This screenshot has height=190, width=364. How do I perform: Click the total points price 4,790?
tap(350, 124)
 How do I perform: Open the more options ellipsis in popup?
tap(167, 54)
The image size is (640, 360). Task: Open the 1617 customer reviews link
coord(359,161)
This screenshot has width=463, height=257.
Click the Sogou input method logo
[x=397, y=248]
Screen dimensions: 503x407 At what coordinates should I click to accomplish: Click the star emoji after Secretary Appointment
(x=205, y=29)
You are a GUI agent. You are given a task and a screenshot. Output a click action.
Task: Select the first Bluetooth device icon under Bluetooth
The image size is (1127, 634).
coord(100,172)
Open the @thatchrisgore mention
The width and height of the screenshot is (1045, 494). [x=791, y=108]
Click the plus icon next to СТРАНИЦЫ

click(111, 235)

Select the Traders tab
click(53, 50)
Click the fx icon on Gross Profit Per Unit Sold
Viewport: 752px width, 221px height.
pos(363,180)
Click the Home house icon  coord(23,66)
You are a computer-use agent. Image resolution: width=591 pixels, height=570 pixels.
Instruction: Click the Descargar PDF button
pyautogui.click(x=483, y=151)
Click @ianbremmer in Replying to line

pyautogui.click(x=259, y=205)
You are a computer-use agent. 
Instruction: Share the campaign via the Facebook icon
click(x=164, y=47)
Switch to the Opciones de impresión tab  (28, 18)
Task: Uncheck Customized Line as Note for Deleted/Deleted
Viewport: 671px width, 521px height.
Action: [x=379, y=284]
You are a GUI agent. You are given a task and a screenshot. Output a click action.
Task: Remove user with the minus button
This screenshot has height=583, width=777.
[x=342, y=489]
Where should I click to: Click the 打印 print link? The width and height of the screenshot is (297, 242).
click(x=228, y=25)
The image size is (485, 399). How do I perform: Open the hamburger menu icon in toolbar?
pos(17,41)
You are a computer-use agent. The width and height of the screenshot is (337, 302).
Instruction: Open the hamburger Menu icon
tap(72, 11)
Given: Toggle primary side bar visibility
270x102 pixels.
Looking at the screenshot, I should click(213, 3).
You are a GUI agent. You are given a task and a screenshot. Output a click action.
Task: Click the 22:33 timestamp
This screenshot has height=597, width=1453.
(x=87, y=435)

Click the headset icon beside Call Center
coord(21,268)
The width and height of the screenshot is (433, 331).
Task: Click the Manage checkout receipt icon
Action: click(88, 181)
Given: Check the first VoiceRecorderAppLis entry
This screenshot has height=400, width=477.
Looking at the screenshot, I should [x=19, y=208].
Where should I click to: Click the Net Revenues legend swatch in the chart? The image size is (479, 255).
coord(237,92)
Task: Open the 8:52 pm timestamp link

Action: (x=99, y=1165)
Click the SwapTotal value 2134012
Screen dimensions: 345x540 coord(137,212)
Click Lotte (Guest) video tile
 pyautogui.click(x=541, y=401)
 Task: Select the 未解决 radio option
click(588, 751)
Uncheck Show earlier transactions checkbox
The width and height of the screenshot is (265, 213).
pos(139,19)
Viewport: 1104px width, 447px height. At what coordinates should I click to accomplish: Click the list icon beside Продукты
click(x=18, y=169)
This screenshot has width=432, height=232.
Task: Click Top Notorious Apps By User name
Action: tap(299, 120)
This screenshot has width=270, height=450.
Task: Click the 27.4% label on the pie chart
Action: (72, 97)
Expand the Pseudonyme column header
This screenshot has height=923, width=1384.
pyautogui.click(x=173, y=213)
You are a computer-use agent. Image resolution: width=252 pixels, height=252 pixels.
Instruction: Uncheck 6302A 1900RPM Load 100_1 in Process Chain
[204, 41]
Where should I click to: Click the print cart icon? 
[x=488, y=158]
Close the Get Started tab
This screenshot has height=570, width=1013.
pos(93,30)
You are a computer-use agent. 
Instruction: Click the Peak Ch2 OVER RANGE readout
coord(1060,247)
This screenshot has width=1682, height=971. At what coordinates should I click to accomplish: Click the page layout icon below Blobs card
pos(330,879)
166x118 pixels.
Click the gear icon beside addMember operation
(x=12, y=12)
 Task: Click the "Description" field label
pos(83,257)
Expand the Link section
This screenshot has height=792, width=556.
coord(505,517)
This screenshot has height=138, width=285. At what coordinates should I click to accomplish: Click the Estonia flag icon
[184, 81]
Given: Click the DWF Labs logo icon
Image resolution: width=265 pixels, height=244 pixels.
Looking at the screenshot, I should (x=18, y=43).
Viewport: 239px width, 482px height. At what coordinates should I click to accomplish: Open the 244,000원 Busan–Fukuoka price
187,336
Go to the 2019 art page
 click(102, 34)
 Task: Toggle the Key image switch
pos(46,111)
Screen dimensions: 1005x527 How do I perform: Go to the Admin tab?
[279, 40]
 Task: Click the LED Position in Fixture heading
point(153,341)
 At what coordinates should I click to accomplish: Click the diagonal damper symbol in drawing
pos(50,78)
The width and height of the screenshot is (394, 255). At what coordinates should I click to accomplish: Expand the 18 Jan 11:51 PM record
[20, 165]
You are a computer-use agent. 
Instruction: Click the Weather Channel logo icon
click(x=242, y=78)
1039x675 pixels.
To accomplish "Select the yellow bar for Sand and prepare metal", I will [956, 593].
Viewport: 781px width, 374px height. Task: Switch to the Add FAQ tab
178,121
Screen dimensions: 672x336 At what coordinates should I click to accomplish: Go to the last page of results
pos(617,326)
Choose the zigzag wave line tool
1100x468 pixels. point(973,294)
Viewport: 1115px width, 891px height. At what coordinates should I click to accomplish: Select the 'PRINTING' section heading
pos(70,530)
.....
▶ _Work item_
Within the material above, copy exactly the lines from the line that holds "Switch to the Opciones" up to and including the line that holds "Uncheck Show earlier transactions checkbox".

▶ _Answer to this problem_
Switch to the Opciones de impresión tab  (28, 18)
Task: Uncheck Customized Line as Note for Deleted/Deleted
Viewport: 671px width, 521px height.
Action: [x=379, y=284]
You are a GUI agent. You are given a task and a screenshot. Output a click action.
Task: Remove user with the minus button
This screenshot has height=583, width=777.
[x=342, y=489]
Where should I click to: Click the 打印 print link? The width and height of the screenshot is (297, 242).
click(x=228, y=25)
The image size is (485, 399). How do I perform: Open the hamburger menu icon in toolbar?
pos(17,41)
You are a computer-use agent. The width and height of the screenshot is (337, 302).
Instruction: Open the hamburger Menu icon
tap(72, 11)
Given: Toggle primary side bar visibility
270x102 pixels.
Looking at the screenshot, I should click(213, 3).
You are a GUI agent. You are given a task and a screenshot. Output a click action.
Task: Click the 22:33 timestamp
This screenshot has height=597, width=1453.
(x=87, y=435)

Click the headset icon beside Call Center
coord(21,268)
The width and height of the screenshot is (433, 331).
Task: Click the Manage checkout receipt icon
Action: click(88, 181)
Given: Check the first VoiceRecorderAppLis entry
This screenshot has height=400, width=477.
Looking at the screenshot, I should [x=19, y=208].
Where should I click to: Click the Net Revenues legend swatch in the chart? The image size is (479, 255).
coord(237,92)
Task: Open the 8:52 pm timestamp link

Action: (x=99, y=1165)
Click the SwapTotal value 2134012
Screen dimensions: 345x540 coord(137,212)
Click Lotte (Guest) video tile
 pyautogui.click(x=541, y=401)
 Task: Select the 未解决 radio option
click(588, 751)
Uncheck Show earlier transactions checkbox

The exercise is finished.